Water Street Redesign Plan Is Finally on the Road to Reality

Rendering of the final proposed design for Whtehall Plaza, on Water Street between Whitehall and Broad. The plaza is intersected by Moore Street, which will be made level with the sidewalk but remain open to vehicles. Raised planters will "buffer the interior space from the busy streets around it," said Jackson Wandres, the project's architect. Rendering: NV5

Posted
Jul. 19, 2018

Some eight years in the works, the long-delayed streetscape remake for Water Street, from Whitehall to Wall, is moving forward.

Once completed, there will be two plazas, wider sidewalks, new trees and plantings and a unified streetscape along the western side of those five blocks. Since 2013, Water Street has been narrowed by a lane, allowing for an expanded walkway and the creation of temporary plazas at Whitehall and Coenties Slip. Epoxy gravel, colored and striped pavement and plastic traffic bollards serve as placeholders for the $17 million project.

Earlier this month, Jackson Wandres of NV5, the landscape architects on the project, showed Community Board 1’s Land Use, Zoning and Economic Development Committee the final design, now up for approval.

“We’re building out and making permanent the design that exists out there today in the form of [Department of Transportation] temporary materials,” Wandres said.

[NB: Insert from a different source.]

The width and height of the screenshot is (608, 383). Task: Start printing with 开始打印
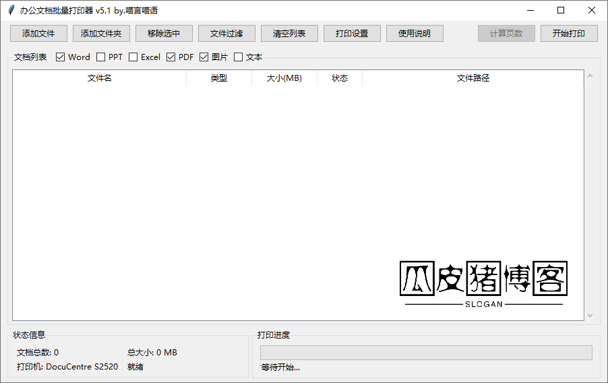pyautogui.click(x=569, y=34)
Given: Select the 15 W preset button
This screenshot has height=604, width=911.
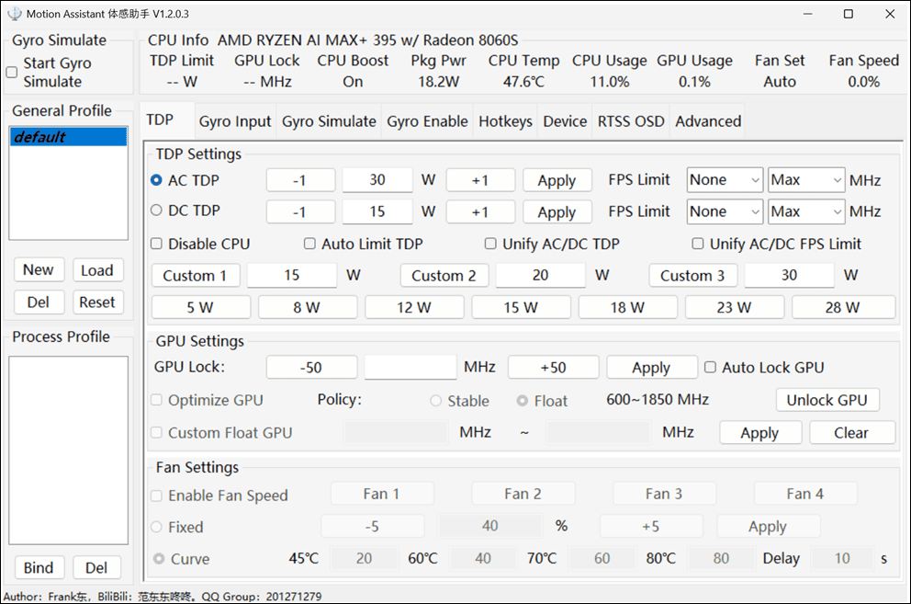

The design, which largely took shape more than two years ago, grows out of an initiative begun in 2010 by the Downtown Alliance to find ways to enhance the “deadening streetscape experience along the canyon of office towers on Water Street, from Whitehall to Fulton. But the needed $23 million in funding never materialized. Wandres said these five blocks, the southern-most blocks of the street, are the best place to begin.

“Most of Water Street is in shade most of the day but this piece of the street actually gets a fair amount of sun most of the day,” he said, “so we thought let’s focus on that first.”

Wandres said the final plan will be going to the city’s Public Design Commission in two months, the last hurdle before the construction project is put out for bid.